Written request
In the part of the records that opens with the line containing "This screenshot has height=459, width=1353." and closes with the line containing "click(1186, 380)", replace "red" with "blue" and write those lines out again with nothing else changed. Leave the pictures out of your answer.

Given data
········

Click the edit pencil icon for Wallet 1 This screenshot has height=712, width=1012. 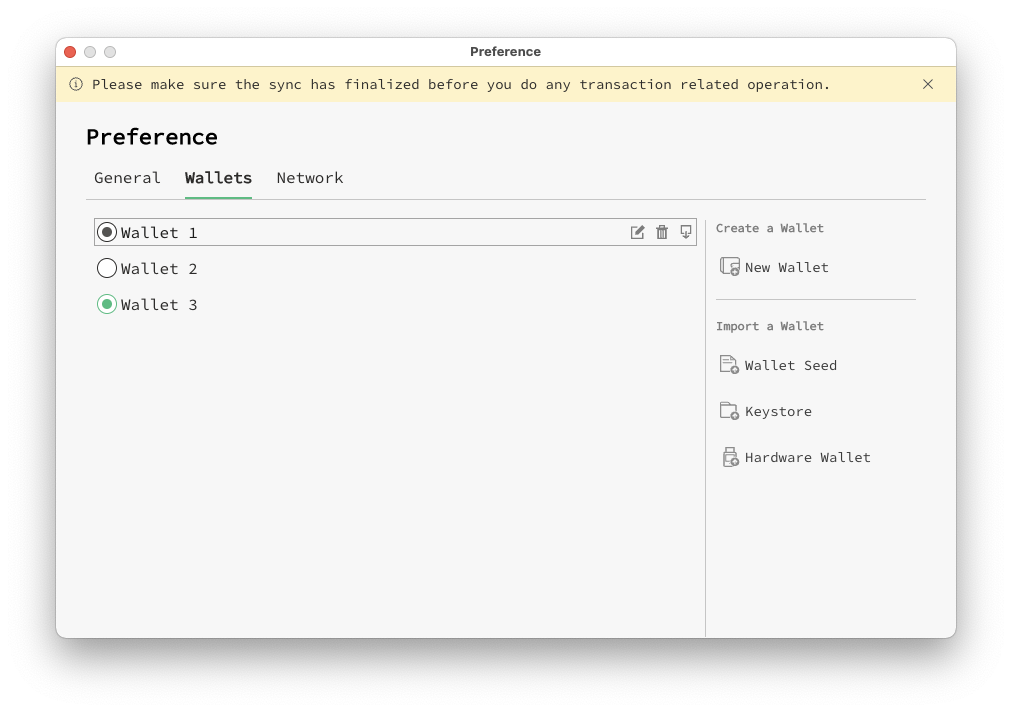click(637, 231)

········

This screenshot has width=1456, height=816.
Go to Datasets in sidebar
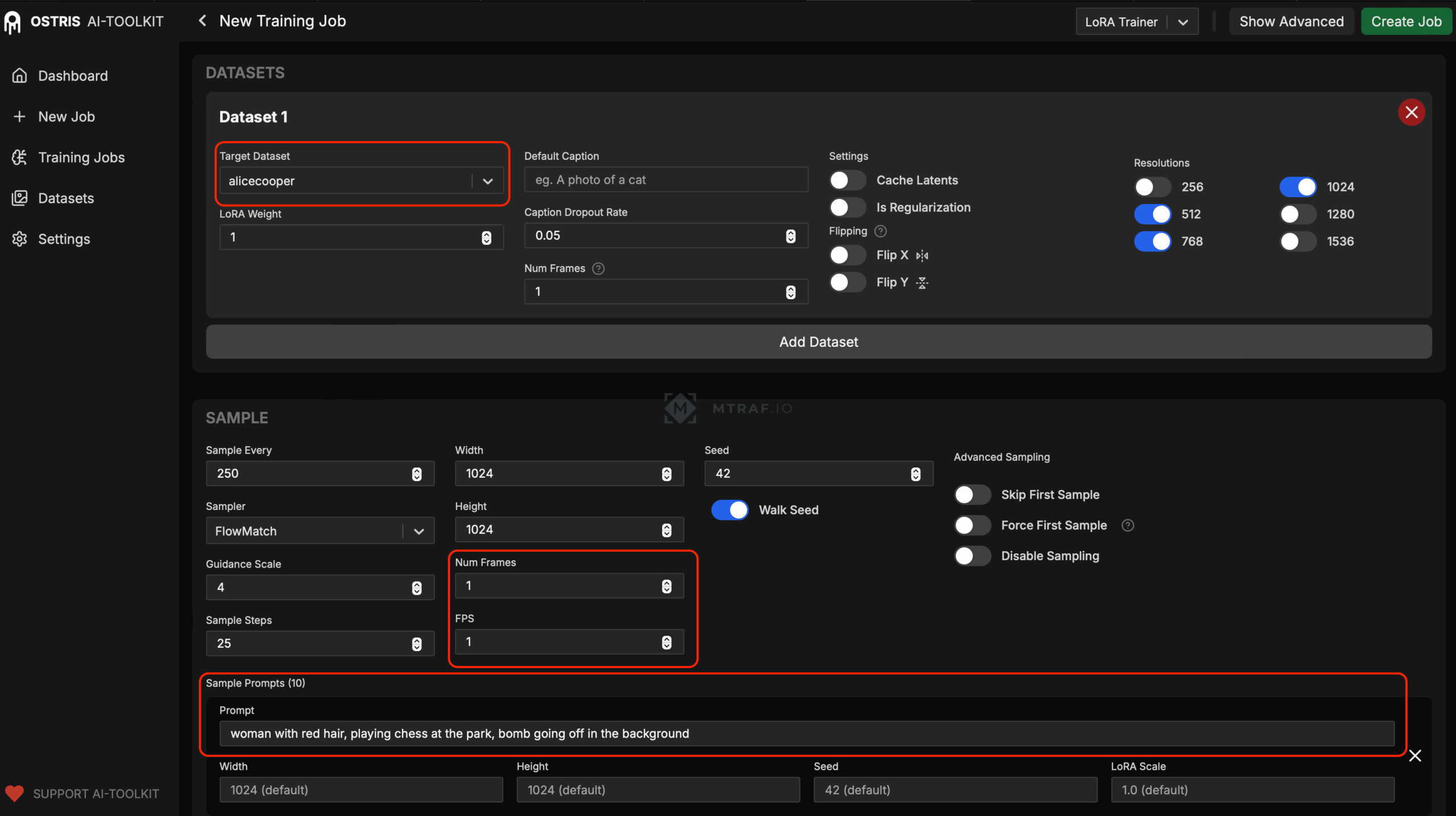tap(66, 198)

········

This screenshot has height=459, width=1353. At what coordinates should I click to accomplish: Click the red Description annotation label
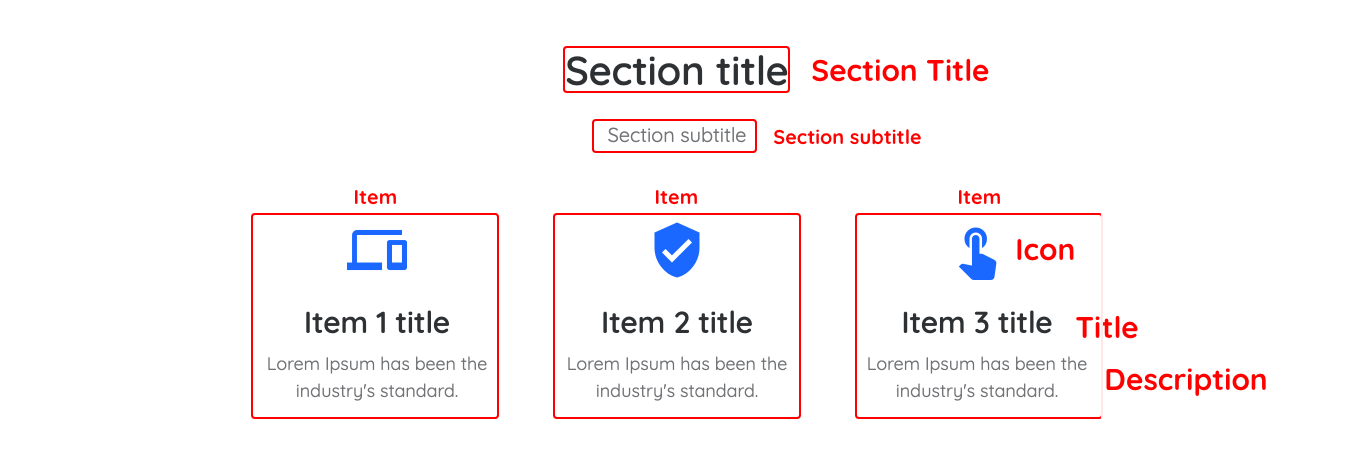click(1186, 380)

········

Right answer
This screenshot has height=459, width=1353. At what coordinates should I click to accomplish: Click the blue Description annotation label
click(1186, 380)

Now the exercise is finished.